(EXERCISE REQUIREMENTS) When you reach the line containing "This screenshot has height=1092, width=1097.", repeat that line and each one after it exactly until the records end, leaving out pictures.

(Stored data entries)
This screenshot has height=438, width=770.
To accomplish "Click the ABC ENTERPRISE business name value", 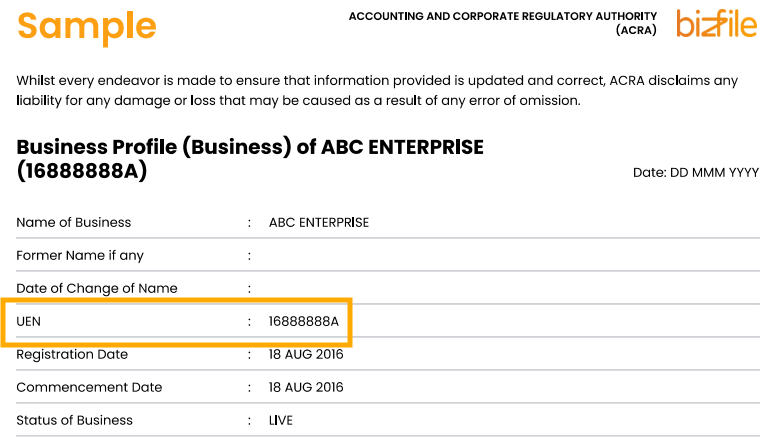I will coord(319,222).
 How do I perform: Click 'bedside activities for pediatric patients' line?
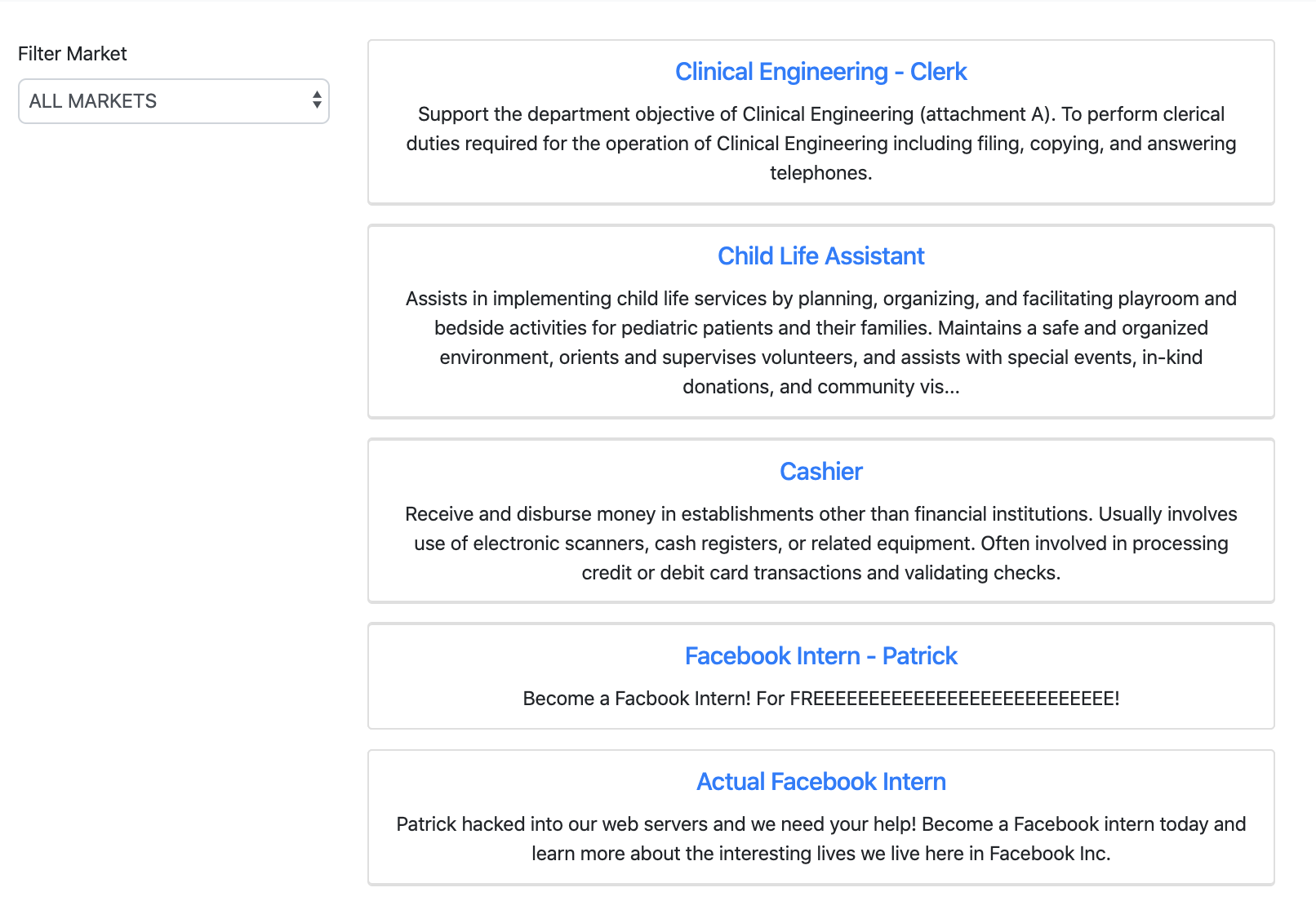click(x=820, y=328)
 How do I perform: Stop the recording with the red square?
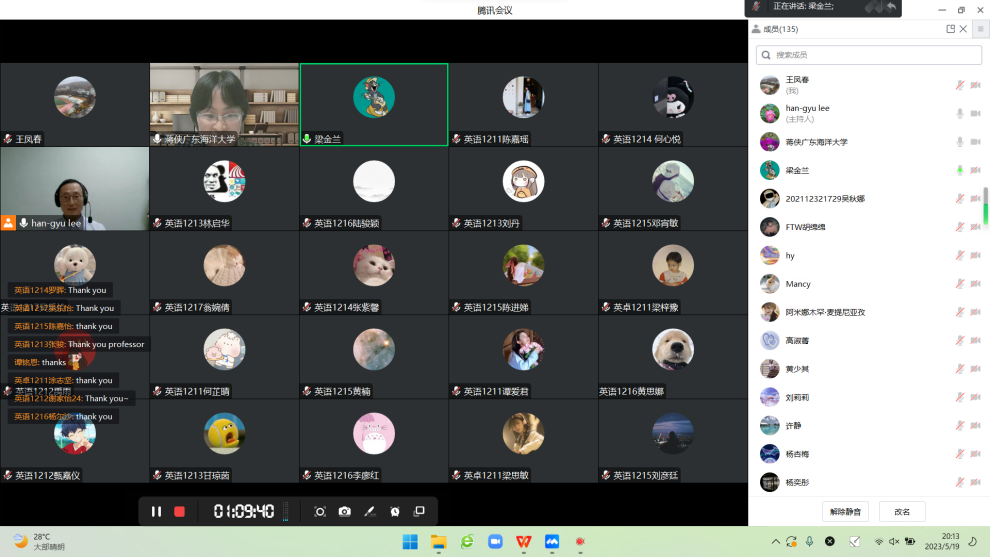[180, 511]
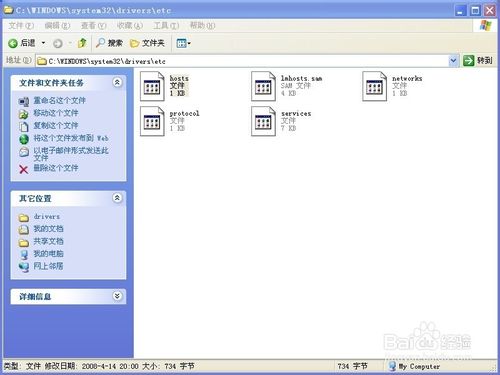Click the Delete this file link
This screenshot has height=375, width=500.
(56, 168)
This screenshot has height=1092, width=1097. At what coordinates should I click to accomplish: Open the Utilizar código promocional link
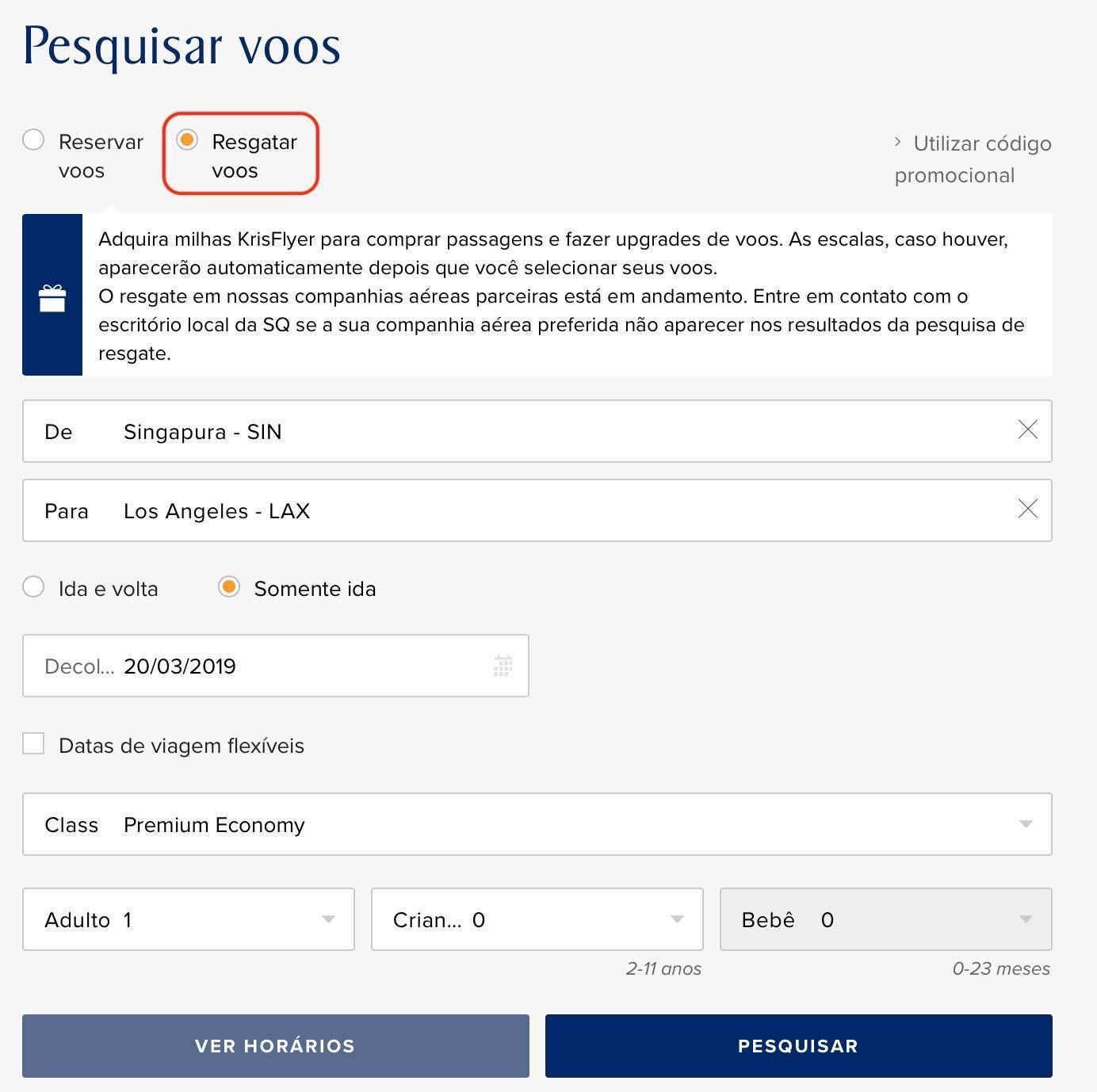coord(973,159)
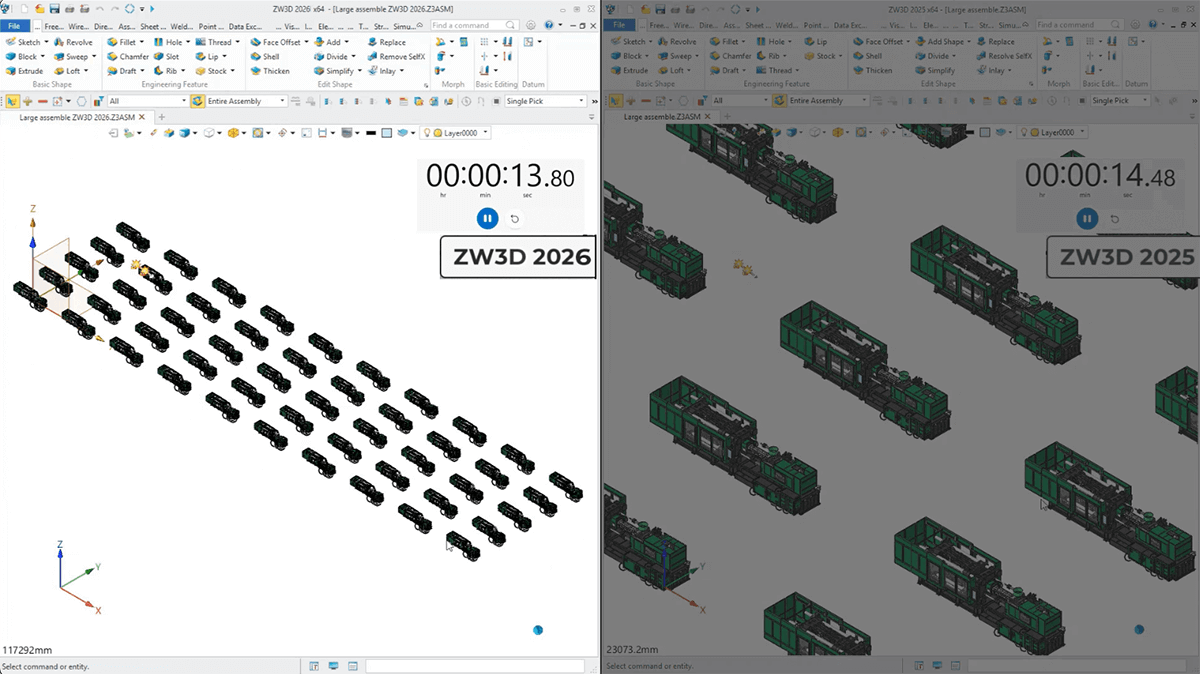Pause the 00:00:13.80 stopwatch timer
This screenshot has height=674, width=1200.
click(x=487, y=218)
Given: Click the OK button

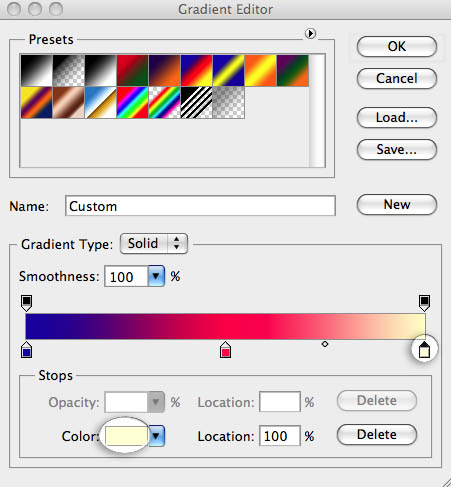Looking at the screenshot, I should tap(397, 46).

(WRITTEN SOLUTION)
This screenshot has height=1092, width=1097. At what coordinates should I click to accomplish: Open the Utilizar código promocional link
coord(973,159)
Pause the 00:00:13.80 stopwatch timer
This screenshot has height=674, width=1200.
click(x=487, y=218)
Given: Click the OK button

Looking at the screenshot, I should tap(397, 46).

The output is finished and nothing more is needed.